That said, in a modern war with one of the major world powers... Hard to know, really. I mean, the US is a major naval power, and they've a decent-sized air-force, but most of their planes are fighter-bombers rather than dedicated heavy bombers. So if they went to war with a bomber-heavy nation, until their manufacturing got into high gear they'd probably suffer from heavy bombing they couldn't respond to. Question is: how would Joe Public in the States react to that? Would they want to come to terms, or would they bear it until the US could strike back in kind?

Mind you, the atomic bomb makes this kind of discussion meaningless to an extent. Britain, France, Germany, Italy, China, Japan and the US all have their own arsenals: in a nuclear war, even the winner loses... Though thank God the Arms Talks of the 1960s outlawed those planned 'Pan-Continental' missiles and limited atomic arsenals to cruise missiles and gravity bombs. At least with those, neutral countries are less likely to get caught in any crossfires.

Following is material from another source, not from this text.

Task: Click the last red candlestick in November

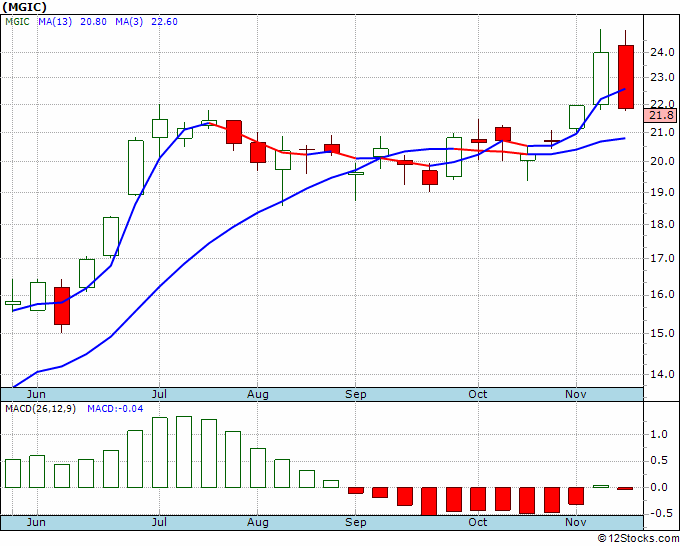Action: tap(625, 77)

OOC: I figure that without a 'Pearl Harbour moment', the rest of the world would still question just how America would fare in a major war, and how its people would stand the pace...
theg*ddam*h&s3fan, I again point you to Suomi. Think of the United States of America as a Finland with an economy and population as big as Europe.

The USA is the most technologically-advanced nation in the world. Lend-Lease aid caused the industrial buildup that made the USA the world's premier industrial power to this day. If the USA wanted to it could conquer the Arab Republic in about two weeks--and hold it, if they were willing to accept heavy attrition. And that's with OTL power, a huge navy but a military that's little more than a glorified police force by, say, German or Finnish standards.

In '39, Finland was a backwater with no more than a couple of dozen tanks for the entire nation, barely any antimateriel or artillery, and up against the entire Soviet Union. You play Hammer and Sickle 3, you know just how big of an advantage the Soviet Union starts with. Now look at the numbers in America--yes, America starts with Isolationism as a national value, blahblahblah, but look at the factory numbers. Remember that Finland starts with similar national values, about 2 factories, and a military that's 30 years out of date. Note just how much ass Finland kicked in real life, despite having their cities firebombed and with Stalin marching two million men straight down their throats. And they were vastly outnumbered with a joke of a navy and a pathetic army 30 years out of date with little to no armor or artillery.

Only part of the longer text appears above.